Banyak cara dilakukan agar Tanah Air tetap bersatu. Misalnya, ketika merayakan tujuh belas agustusan di Jakarta, para pemimpin mengenakan aneka ragam pakaian daerah. Itu isyarat, kendati kita berbeda tetapi tetap harus satu. Merayakan ulang tahun kemerdekaan memang sebuah kesempatan untuk meyakinkan semua orang bahwa kita harus bersatu.
Kadang banyak orang tidak begitu menyadari betapa kita berbeda. Tahu-tahunya kita sudah bersatu. Atau, kita baru menyadari perbedaan itu justru ketika sudah menikmati persatuan yang disatukan oleh perbedaan. Tanpa disadari seseorang dari Palembang merasa sangat menyatu dengan Bali karena ia sering mengenakan kain endek. Ada orang Bali yang sangat senang mengenakan sarung dan kopiah hitam, sampai-sampai banyak tetangga menduga ia orang Madura. Setelah itu baru lelaki Bali itu sadar, ia telah melakukan sesuatu yang berbeda, sehingga ia mudah bersatu dengan tetangganya dari berbagai etnik yang tinggal di satu gang di Denpasar Barat.

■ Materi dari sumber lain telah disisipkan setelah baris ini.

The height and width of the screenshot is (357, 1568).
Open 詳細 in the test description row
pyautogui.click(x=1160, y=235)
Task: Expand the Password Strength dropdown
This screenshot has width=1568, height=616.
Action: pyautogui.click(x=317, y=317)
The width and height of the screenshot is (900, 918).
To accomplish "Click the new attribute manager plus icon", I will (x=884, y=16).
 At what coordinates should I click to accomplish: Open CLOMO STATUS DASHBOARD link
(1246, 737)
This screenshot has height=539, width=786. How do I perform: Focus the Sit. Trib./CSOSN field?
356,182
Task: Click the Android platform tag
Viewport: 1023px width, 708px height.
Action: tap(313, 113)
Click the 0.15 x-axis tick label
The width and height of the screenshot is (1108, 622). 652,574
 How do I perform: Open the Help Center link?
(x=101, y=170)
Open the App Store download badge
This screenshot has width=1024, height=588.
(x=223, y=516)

Betapa NKRI menyatukan berbagai etnik, tanpa kita sadari juga bisa ditemukan di Jalan Badak Agung, Denpasar. Mudah menemukan tempat ini, yang berjarak kurang dari 500 meter dari alun-alun dengan monumen Bajra Sandhi di Renon. Bahkan cuma 200 meter di sebelah utara kantor Gubernur. Belum juga ketemu? Buka saja Google Maps.
Di Jalan Badak Agung bisa ditemui makanan dari bermacam suku di Tanah Air. Ada masakan Bali, pasti. Masakan Jawa? Ada. Manado? Ada, menu ayam rica-rica. Masakan Padang apalagi, pasti ada. Mereka yang menyukai masakan Jawa Timur mudah menemukan di jalan yang memanjang selatan ke utara ini.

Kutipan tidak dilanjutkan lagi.